Ericsson engineers claim a staggering new 5G speed record
The Swedish company’s bitrate blitzes past Huawei’s previous record of 2.92Gbps
Researchers with Ericsson have smashed the maximum speed record on 5G connections, achieving download rates of 4.3Gbps on the millimeter wave spectrum.
The Swedish company’s research and development team achieved the landmark during interoperability testing using commercial products, with the feat carrying potential implications for future use cases.

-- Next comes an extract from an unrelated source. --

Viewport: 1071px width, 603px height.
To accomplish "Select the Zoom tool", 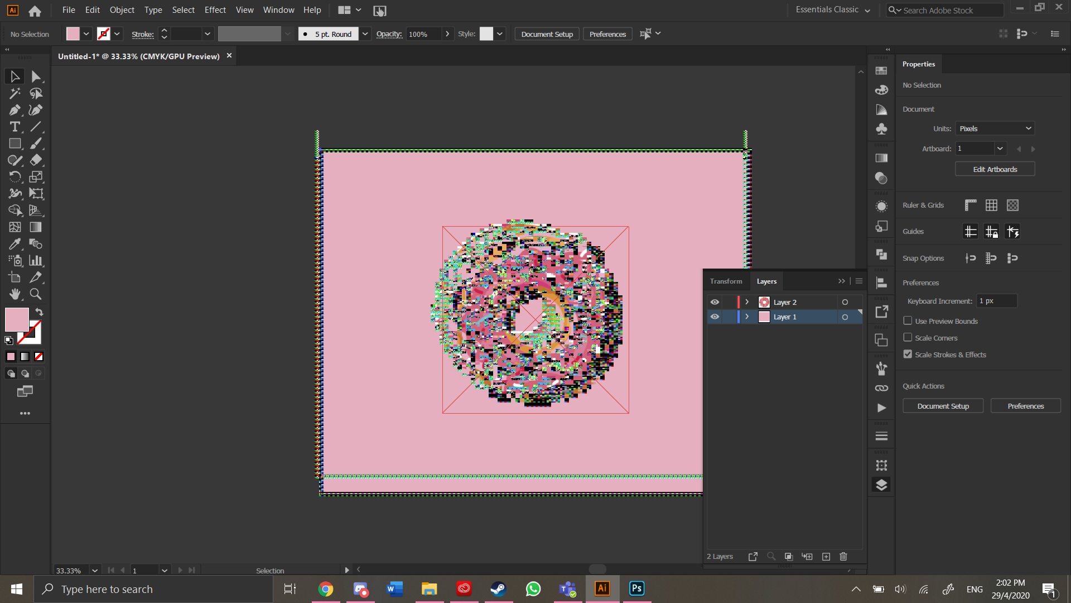I will point(35,294).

The record-breaking downlink speed was measured on Ericsson’s Radio System Street Macro 6701, in combination with a 5G smartphone form factor test device fitted with a Qualcomm Snapdragon X55 5G Modem-RF System chip.
The breakthrough was made on a technical specification comprising eight component carriers (8CC) aggregating 800MHz of millimeter wave spectrum.
The engineering milestone represents a significant step up on the previous record of 2.92Gbps set by Chinese networking giant Huawei in November last year, in collaboration with Turkish based Türk Telekom.
The previous world record was based on C-band 200MHz IBW and 2CC Carrier Aggregation technologies, and was achieved on the Huawei Mate 20 X 5G smartphone.
“This is a fantastic achievement. To put 4.3Gbps in context, that is the equivalent of downloading one hour of ultra-high-definition, or 4K, content from a streaming service in just 14 seconds,” said Ericsson’s head of product area networks Per Narvinger.
“Ericsson is taking the next steps in ensuring service providers can deliver the best capacity and data rates over millimeter wave 5G.
“The 8CC aggregation solution we have successfully tested will enable not only higher speeds but also large-scale 5G deployments and new business opportunities.”
For added context, the maximum 4G speeds recorded were approximately 300Mbps, according to 4G.co.uk, although these are only possible in controlled laboratory environments. More common 4G speeds have hit around the 60Mbps mark.
Similarly, it’s highly unlikely that mainstream 5G speeds would be anywhere close to 4.3Gbps. Vodafone’s 5G network, for example, managed to sustain a maximum speed of 424Mbps when tested last year.
Setting the world-record speed has implications for enhanced mobile broadband, Ericsson claims, as well as certain uses cases such as online multiplayer gaming, augmented reality, as well as rich video streaming.
The opportunities for service providers also stand to benefit, particularly with regards to bringing fixed wireless access to consumers.
Ericsson added that the benefits of the world record will be realised later this year and be available to 5G consumers, including in networking and terminal support.
There’s every chance that Ericsson would have outlined its record-breaking feat in more detail at this year’s Mobile World Congress (MWC), but the global tech event was cancelled this week after a string of companies pulled out over Coronavirus fears.